The battle between Miami-Dade Mayor Carlos Gimenez and local legislators about the future of the Miami-Dade Expressway Authority (MDX) has been front-and-center throughout much of the media in southeast Florida the last several weeks. Toll rates, future road construction (like the SR 836 extension/Kendall Parkway) and allegations of cronyism as well as corruption have dominated the discussion. But it’s not the only fight that’s been brewing this session.

MDX’ managed Palmetto Expressway By No machine-readable author provided. Averette assumed (based on copyright claims). – No machine-readable source provided. Own work assumed (based on copyright claims)., CC BY 3.0, https://commons.wikimedia.org/w/index.php?curid=4363586
This week, The Tampa Bay Times reported on several ideas advocated by Senators Bill Galvano and Tom Lee including extending the Suncoast Parkway to Georgia (this would be quite odd considering if the Suncoast Parkway were drawn northward it would run into I-75 far short of the Georgia line – perhaps it is meant to hug US 19?), extending the Turnpike west of Wildwood (which by the way was authorized to be studied by the legislature in 1988 and again in 1999 but never got past the “proposed” stage) and the building of the Heartland Parkway. Interestingly we discussed each of these ideas in 2017 after Hurricanes battered the state and evacuation routes were clearly inadequate for a state who had grown beyond its current highway system.
The MDX fight follows in short order after scandals enveloped local toll-road authorities in Central Florida. The MDX and Orlando-area controversies are far from the first scandals that have undermined local expressway authorities and have in time empowered the state to make changes to the way road building and toll collection is governed. Broward County, for example long ago had to fold its local expressway authority into the Florida Turnpike Enterprise thanks to rampant corruption.
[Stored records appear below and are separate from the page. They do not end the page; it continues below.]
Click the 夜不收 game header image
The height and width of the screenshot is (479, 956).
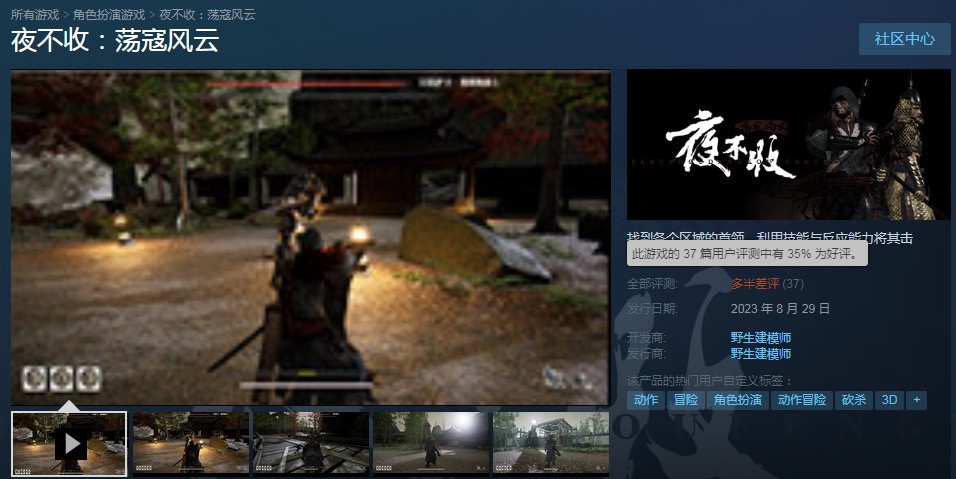click(788, 145)
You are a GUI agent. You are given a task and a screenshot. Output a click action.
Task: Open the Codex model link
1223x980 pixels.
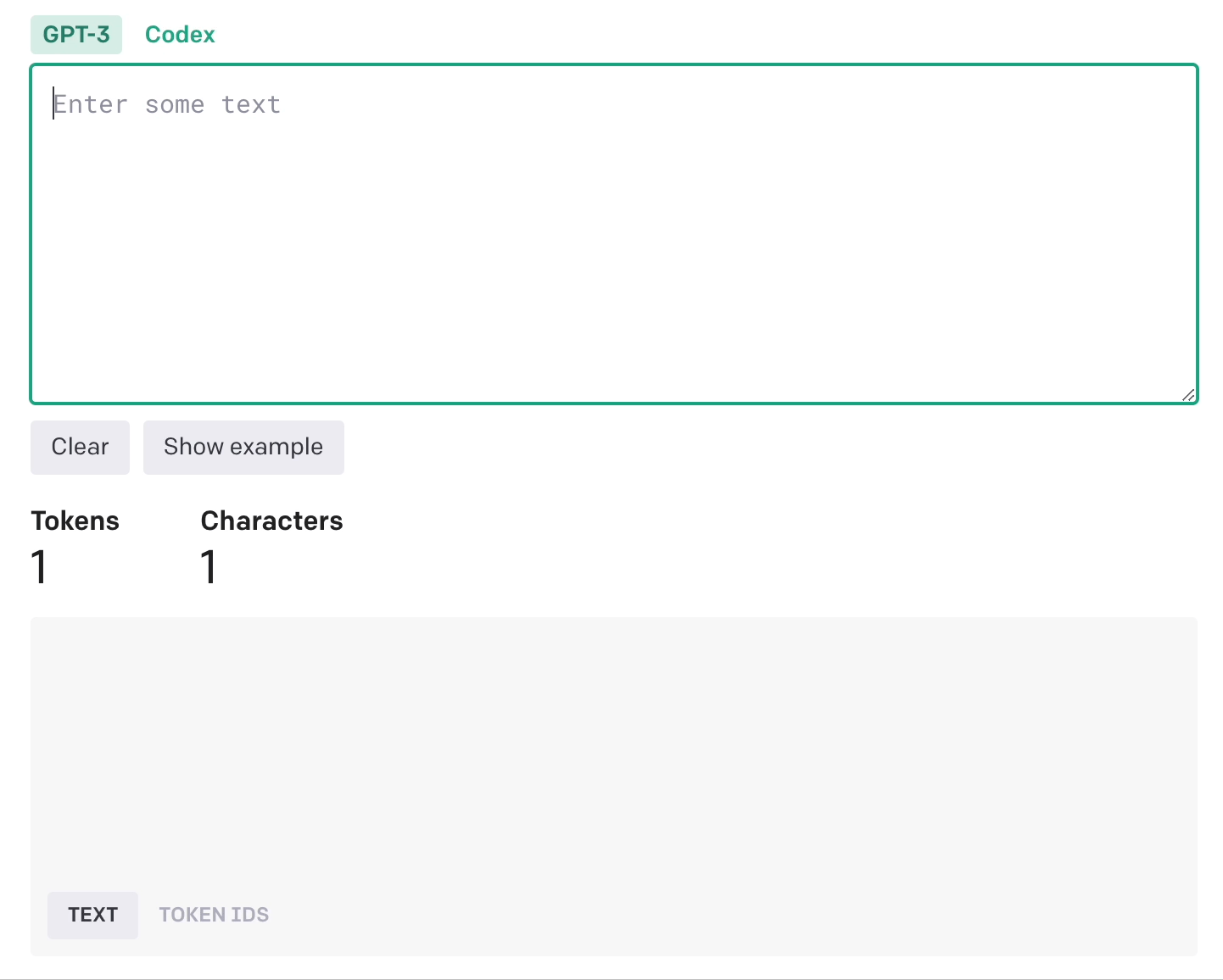(x=180, y=35)
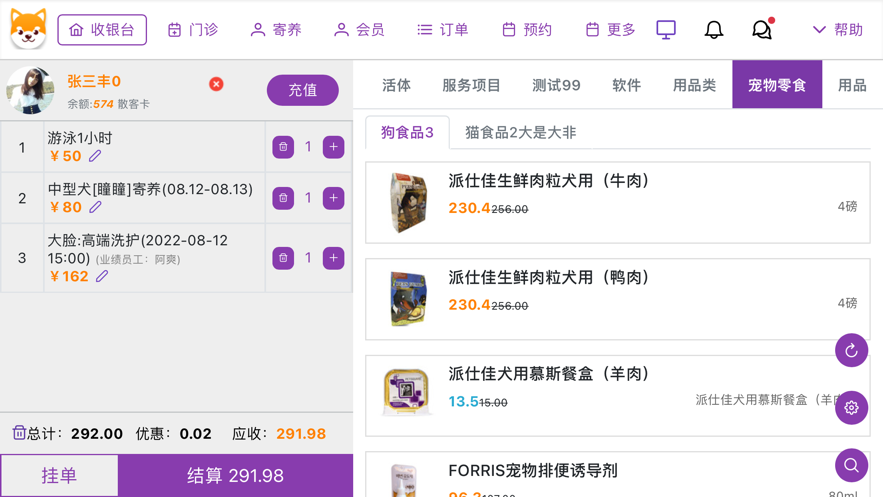Edit price of 中型犬寄养 item
This screenshot has width=883, height=497.
[96, 208]
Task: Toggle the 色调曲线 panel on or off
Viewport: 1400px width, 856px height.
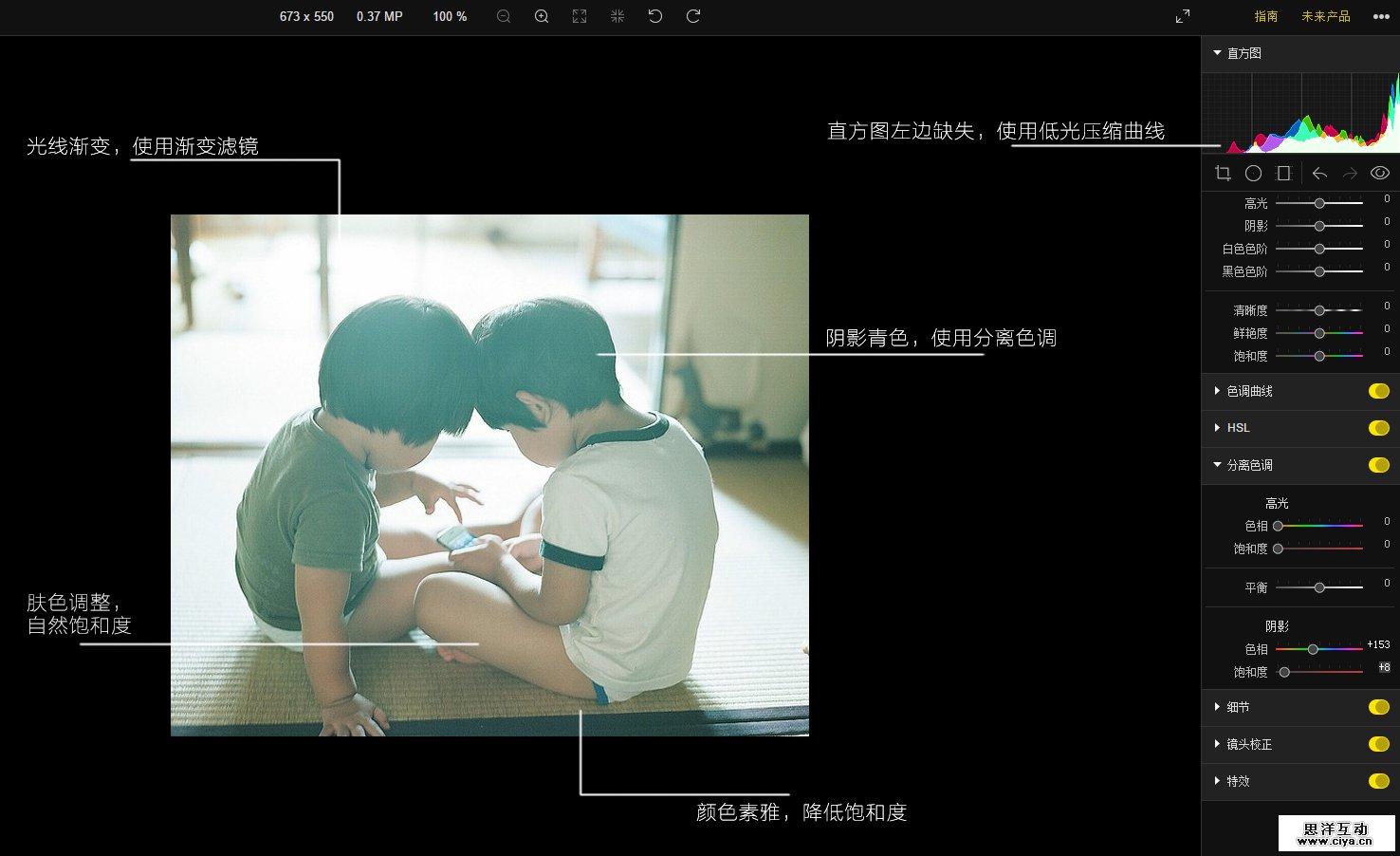Action: pos(1378,390)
In recent years we’ve seen long overdue projects such as the Starke Bypass and Gateway Expressway approved but inertia in urban areas combined with proposals for roads outside cities.
It’s become commonplace in Florida’s urban areas to overdevelop without the transportation highway infrastructure to support such growth. But it has also become popular to build highways in exurban and rural areas before development to spur rapid home building and retail complexes. Examples of this are the various phases of the Greenway around Orlando built in the 1980’s and 1990’s as well as the Sawgrass Expressway around Fort Lauderdale, once dubbed a road to nowhere. Meanwhile areas like urban Tampa and Palm Beach County remain incredibly congested without any practical highway solution being offered. Mass transit is the solution but absent the political will to implement a real plan (we can hope this changes in the next decade), building new highways is the only practical solution.
Urban congestion in Florida isn’t improving and is not going to improve. The state has grown too big, too fast and the legislature hasn’t had the vision or the desire to deal with this growth. Meanwhile, local expressway authorities have been largely a disaster, though in the case of MDX it can be argued they helped kept Florida’s most populated county and important business center from continuing to send the bulk of its toll revenue to other parts of the state. But the promises of a more robust mass transit system in Miami-Dade have failed. The photo below shows where Metrorail was supposed to eventually go us based on a 2004 county plan, but instead much of the promised money raised through a sales tax hike simply disappeared.

What is the overall solution? I don’t know but am happy the legislature is finally weighing in on some of these topics. We need better roads that decongest urban areas and allow for more orderly evacuations from coastal areas during storms. At the same time we have enough people and development in most parts of this state, a unique ecosystem that needs protection and rising pollution and climate change concerns. We don’t need to build roads to stimulate future growth in areas now that are rural or exurban – we need to protect those areas from more growth.
I am sure we will have more discussions on this topic soon and look forward to the open conversation from everyone’s perspectives. Meanwhile we will continue to cover these issue as closely as we can here at The Florida Squeeze.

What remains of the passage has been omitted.